Directions: Look through the data below for the line with "Image resolution: width=1082, height=2576." and the line with "Home (55, 188)", then output those two and all lines in between, exactly as written.

Listed records:

● ● ● ●

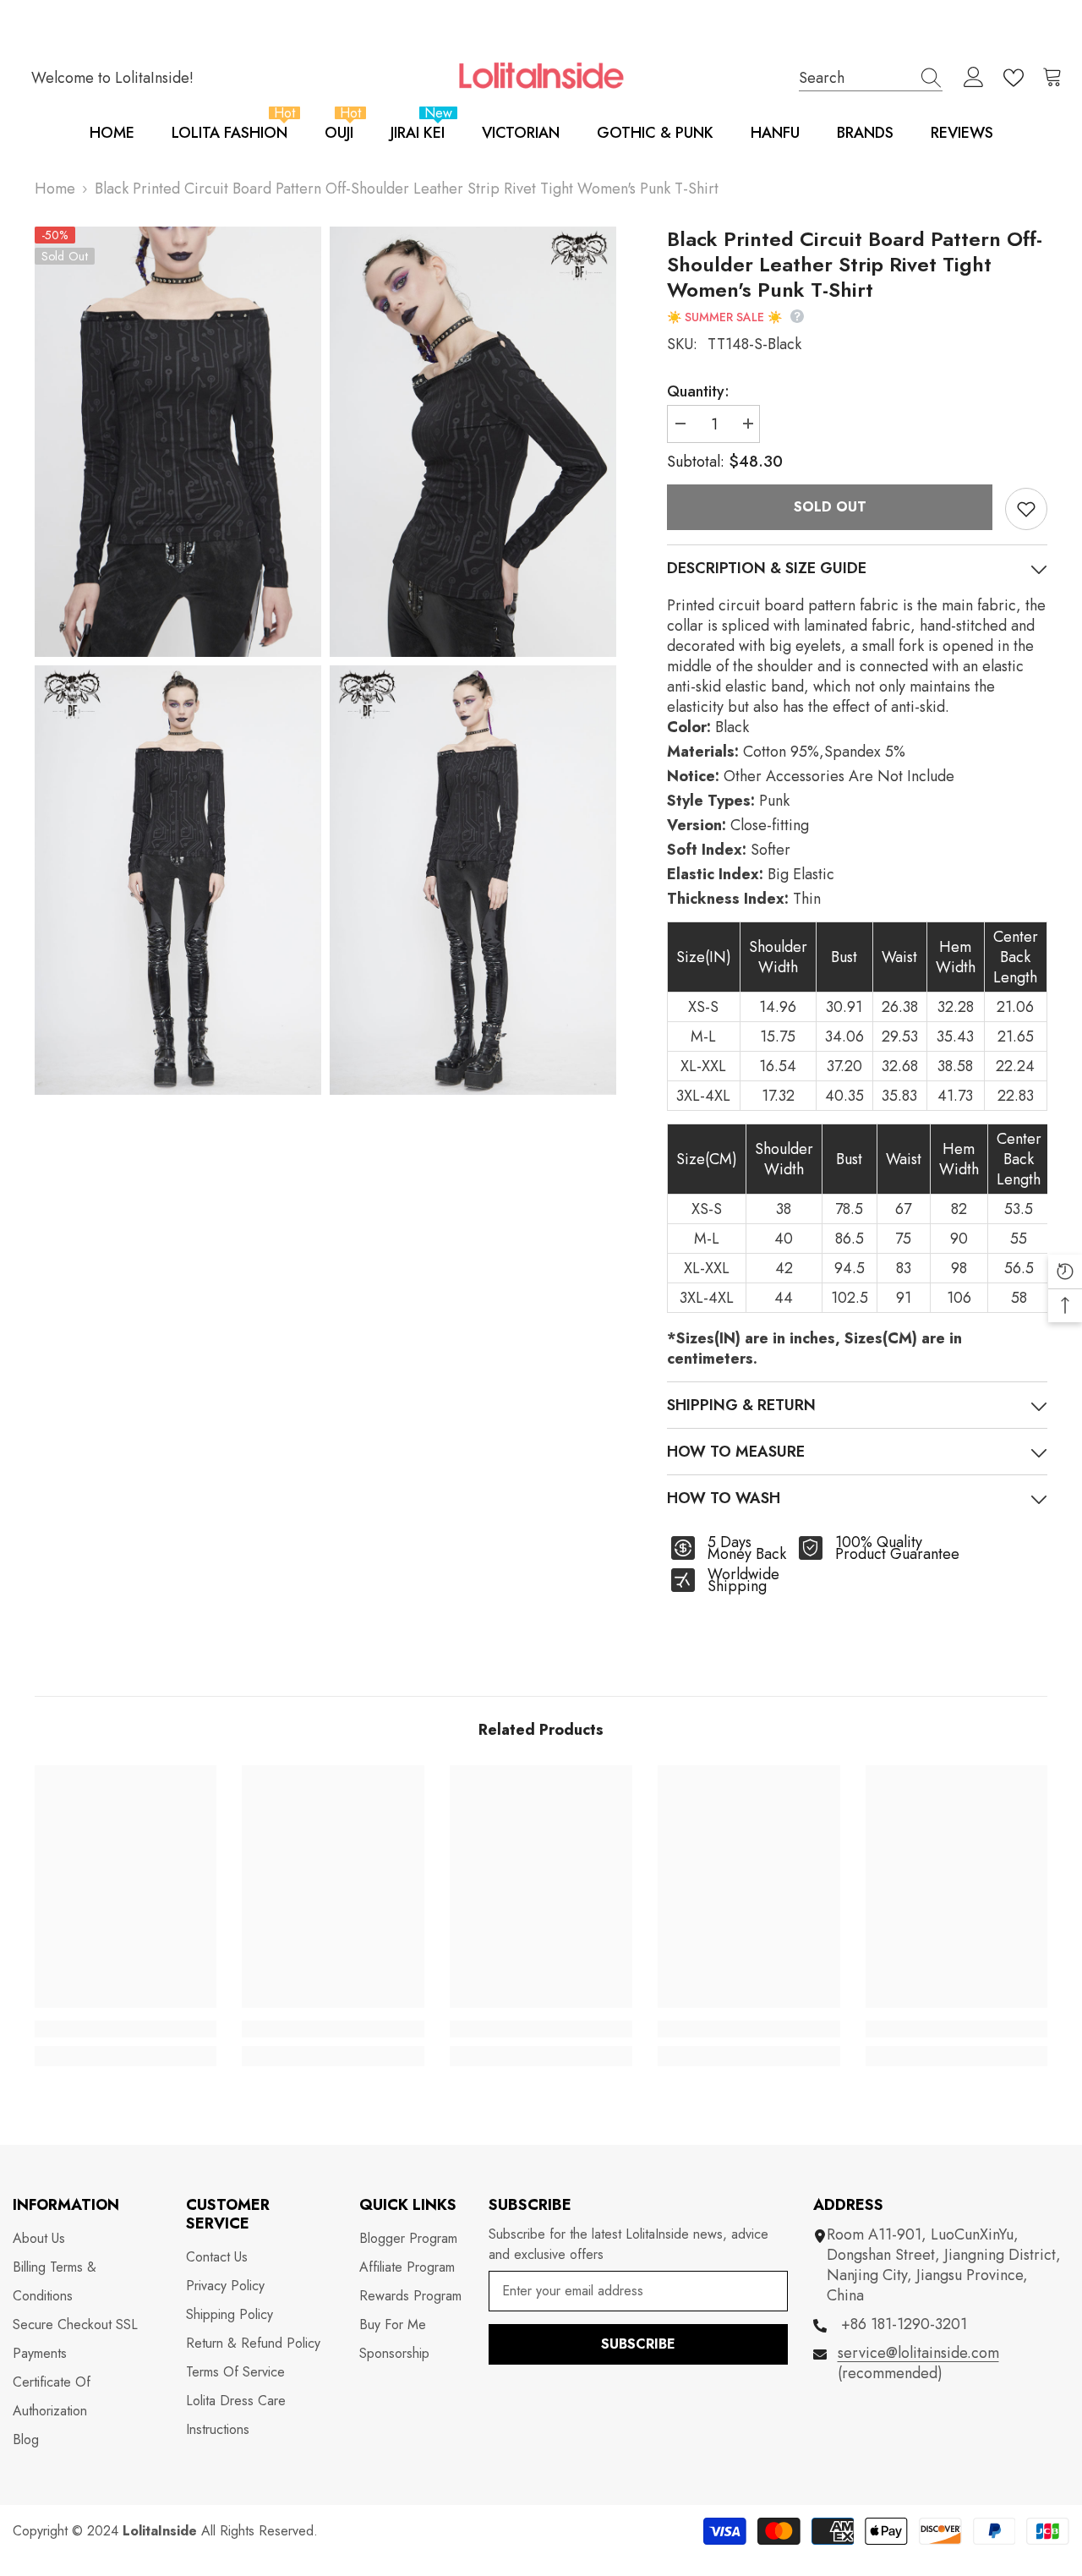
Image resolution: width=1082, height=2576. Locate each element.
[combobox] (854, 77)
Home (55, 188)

● ● ● ●

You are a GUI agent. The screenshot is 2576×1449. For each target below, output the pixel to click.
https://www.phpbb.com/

● ● ● ●

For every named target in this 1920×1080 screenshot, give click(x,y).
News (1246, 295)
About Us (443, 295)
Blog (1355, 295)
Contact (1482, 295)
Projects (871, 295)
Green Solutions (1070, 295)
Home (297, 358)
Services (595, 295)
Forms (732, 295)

● ● ● ●

Solution for this task:
Image resolution: width=1082, height=2576. Locate each element.
[combobox] (854, 77)
Home (55, 188)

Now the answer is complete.